What this task involves >> Give back every line of the data, word for word.

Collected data
------------------------

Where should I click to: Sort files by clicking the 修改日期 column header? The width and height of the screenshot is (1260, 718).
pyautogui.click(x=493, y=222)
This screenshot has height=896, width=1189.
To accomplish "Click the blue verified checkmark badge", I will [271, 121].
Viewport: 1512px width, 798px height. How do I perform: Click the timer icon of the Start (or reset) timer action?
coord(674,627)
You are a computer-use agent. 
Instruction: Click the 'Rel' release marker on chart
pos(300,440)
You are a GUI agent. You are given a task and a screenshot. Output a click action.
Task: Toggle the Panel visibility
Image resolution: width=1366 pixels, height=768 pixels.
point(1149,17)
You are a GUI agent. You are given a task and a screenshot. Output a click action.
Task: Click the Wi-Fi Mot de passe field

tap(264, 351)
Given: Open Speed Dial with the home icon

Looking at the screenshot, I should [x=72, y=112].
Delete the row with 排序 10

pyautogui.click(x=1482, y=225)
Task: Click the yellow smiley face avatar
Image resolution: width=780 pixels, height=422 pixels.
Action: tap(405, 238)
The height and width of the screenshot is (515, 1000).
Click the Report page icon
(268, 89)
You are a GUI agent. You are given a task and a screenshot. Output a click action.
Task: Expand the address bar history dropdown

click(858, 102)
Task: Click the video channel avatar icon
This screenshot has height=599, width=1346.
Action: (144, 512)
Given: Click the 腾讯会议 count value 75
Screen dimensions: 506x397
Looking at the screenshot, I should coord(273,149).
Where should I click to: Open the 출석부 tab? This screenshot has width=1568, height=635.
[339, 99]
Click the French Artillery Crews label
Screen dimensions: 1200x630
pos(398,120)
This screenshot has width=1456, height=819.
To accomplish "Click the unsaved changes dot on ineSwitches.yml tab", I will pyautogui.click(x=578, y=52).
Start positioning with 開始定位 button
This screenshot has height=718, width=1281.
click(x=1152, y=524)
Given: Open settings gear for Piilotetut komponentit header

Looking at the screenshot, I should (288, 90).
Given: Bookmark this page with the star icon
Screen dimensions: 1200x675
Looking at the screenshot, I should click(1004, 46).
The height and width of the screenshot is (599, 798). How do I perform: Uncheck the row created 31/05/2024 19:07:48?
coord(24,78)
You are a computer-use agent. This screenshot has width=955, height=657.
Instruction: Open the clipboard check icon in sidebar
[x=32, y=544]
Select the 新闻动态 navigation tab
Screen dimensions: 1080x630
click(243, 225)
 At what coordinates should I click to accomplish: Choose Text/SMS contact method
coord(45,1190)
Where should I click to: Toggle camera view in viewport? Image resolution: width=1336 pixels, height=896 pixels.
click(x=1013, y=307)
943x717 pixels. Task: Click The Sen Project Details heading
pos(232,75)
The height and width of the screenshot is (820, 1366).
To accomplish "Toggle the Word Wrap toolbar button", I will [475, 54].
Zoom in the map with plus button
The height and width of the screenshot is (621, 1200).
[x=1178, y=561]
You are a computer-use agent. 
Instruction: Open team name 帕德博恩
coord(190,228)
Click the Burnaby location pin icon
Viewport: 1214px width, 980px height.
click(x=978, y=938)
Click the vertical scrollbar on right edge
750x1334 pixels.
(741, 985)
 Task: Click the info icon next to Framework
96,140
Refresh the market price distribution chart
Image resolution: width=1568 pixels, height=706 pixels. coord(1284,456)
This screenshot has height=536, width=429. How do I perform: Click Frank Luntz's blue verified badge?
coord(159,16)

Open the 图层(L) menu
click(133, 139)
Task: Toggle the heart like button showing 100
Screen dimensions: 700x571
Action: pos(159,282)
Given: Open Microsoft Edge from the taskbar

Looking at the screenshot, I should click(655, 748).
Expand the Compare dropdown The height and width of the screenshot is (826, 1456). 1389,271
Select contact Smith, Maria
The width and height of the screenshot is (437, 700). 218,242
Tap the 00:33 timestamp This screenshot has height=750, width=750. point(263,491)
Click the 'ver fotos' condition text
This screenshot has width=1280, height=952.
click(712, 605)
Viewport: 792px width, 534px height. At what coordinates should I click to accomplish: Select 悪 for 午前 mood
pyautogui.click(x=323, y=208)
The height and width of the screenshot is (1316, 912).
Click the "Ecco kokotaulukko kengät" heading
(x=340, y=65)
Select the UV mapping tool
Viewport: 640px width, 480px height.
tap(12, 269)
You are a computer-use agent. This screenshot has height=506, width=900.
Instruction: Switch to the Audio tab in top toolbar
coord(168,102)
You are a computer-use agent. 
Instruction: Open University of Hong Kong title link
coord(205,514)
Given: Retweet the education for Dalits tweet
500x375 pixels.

------------------------

Written solution >>
Where should I click to: Sort files by clicking the 修改日期 column header? The width and height of the screenshot is (1260, 718).
pyautogui.click(x=493, y=222)
This screenshot has height=896, width=1189.
To accomplish "Click the blue verified checkmark badge", I will [271, 121].
Viewport: 1512px width, 798px height. How do I perform: Click the timer icon of the Start (or reset) timer action?
coord(674,627)
You are a computer-use agent. 
Instruction: Click the 'Rel' release marker on chart
pos(300,440)
You are a GUI agent. You are given a task and a screenshot. Output a click action.
Task: Toggle the Panel visibility
Image resolution: width=1366 pixels, height=768 pixels.
point(1149,17)
You are a GUI agent. You are given a task and a screenshot. Output a click action.
Task: Click the Wi-Fi Mot de passe field

tap(264, 351)
Given: Open Speed Dial with the home icon

Looking at the screenshot, I should [x=72, y=112].
Delete the row with 排序 10

pyautogui.click(x=1482, y=225)
Task: Click the yellow smiley face avatar
Image resolution: width=780 pixels, height=422 pixels.
Action: tap(405, 238)
The height and width of the screenshot is (515, 1000).
Click the Report page icon
(268, 89)
You are a GUI agent. You are given a task and a screenshot. Output a click action.
Task: Expand the address bar history dropdown

click(858, 102)
Task: Click the video channel avatar icon
This screenshot has height=599, width=1346.
Action: (144, 512)
Given: Click the 腾讯会议 count value 75
Screen dimensions: 506x397
Looking at the screenshot, I should coord(273,149).
Where should I click to: Open the 출석부 tab? This screenshot has width=1568, height=635.
[339, 99]
Click the French Artillery Crews label
Screen dimensions: 1200x630
pos(398,120)
This screenshot has width=1456, height=819.
To accomplish "Click the unsaved changes dot on ineSwitches.yml tab", I will pyautogui.click(x=578, y=52).
Start positioning with 開始定位 button
This screenshot has height=718, width=1281.
click(x=1152, y=524)
Given: Open settings gear for Piilotetut komponentit header

Looking at the screenshot, I should (288, 90).
Given: Bookmark this page with the star icon
Screen dimensions: 1200x675
Looking at the screenshot, I should click(1004, 46).
The height and width of the screenshot is (599, 798). How do I perform: Uncheck the row created 31/05/2024 19:07:48?
coord(24,78)
You are a computer-use agent. This screenshot has width=955, height=657.
Instruction: Open the clipboard check icon in sidebar
[x=32, y=544]
Select the 新闻动态 navigation tab
Screen dimensions: 1080x630
click(243, 225)
 At what coordinates should I click to accomplish: Choose Text/SMS contact method
coord(45,1190)
Where should I click to: Toggle camera view in viewport? Image resolution: width=1336 pixels, height=896 pixels.
click(x=1013, y=307)
943x717 pixels. Task: Click The Sen Project Details heading
pos(232,75)
The height and width of the screenshot is (820, 1366).
To accomplish "Toggle the Word Wrap toolbar button", I will [475, 54].
Zoom in the map with plus button
The height and width of the screenshot is (621, 1200).
[x=1178, y=561]
You are a computer-use agent. 
Instruction: Open team name 帕德博恩
coord(190,228)
Click the Burnaby location pin icon
Viewport: 1214px width, 980px height.
click(x=978, y=938)
Click the vertical scrollbar on right edge
750x1334 pixels.
(741, 985)
 Task: Click the info icon next to Framework
96,140
Refresh the market price distribution chart
Image resolution: width=1568 pixels, height=706 pixels. coord(1284,456)
This screenshot has height=536, width=429. How do I perform: Click Frank Luntz's blue verified badge?
coord(159,16)

Open the 图层(L) menu
click(133, 139)
Task: Toggle the heart like button showing 100
Screen dimensions: 700x571
Action: pos(159,282)
Given: Open Microsoft Edge from the taskbar

Looking at the screenshot, I should click(655, 748).
Expand the Compare dropdown The height and width of the screenshot is (826, 1456). 1389,271
Select contact Smith, Maria
The width and height of the screenshot is (437, 700). 218,242
Tap the 00:33 timestamp This screenshot has height=750, width=750. point(263,491)
Click the 'ver fotos' condition text
This screenshot has width=1280, height=952.
click(712, 605)
Viewport: 792px width, 534px height. At what coordinates should I click to accomplish: Select 悪 for 午前 mood
pyautogui.click(x=323, y=208)
The height and width of the screenshot is (1316, 912).
Click the "Ecco kokotaulukko kengät" heading
(x=340, y=65)
Select the UV mapping tool
Viewport: 640px width, 480px height.
tap(12, 269)
You are a computer-use agent. This screenshot has height=506, width=900.
Instruction: Switch to the Audio tab in top toolbar
coord(168,102)
You are a computer-use agent. 
Instruction: Open University of Hong Kong title link
coord(205,514)
Given: Retweet the education for Dalits tweet
500x375 pixels.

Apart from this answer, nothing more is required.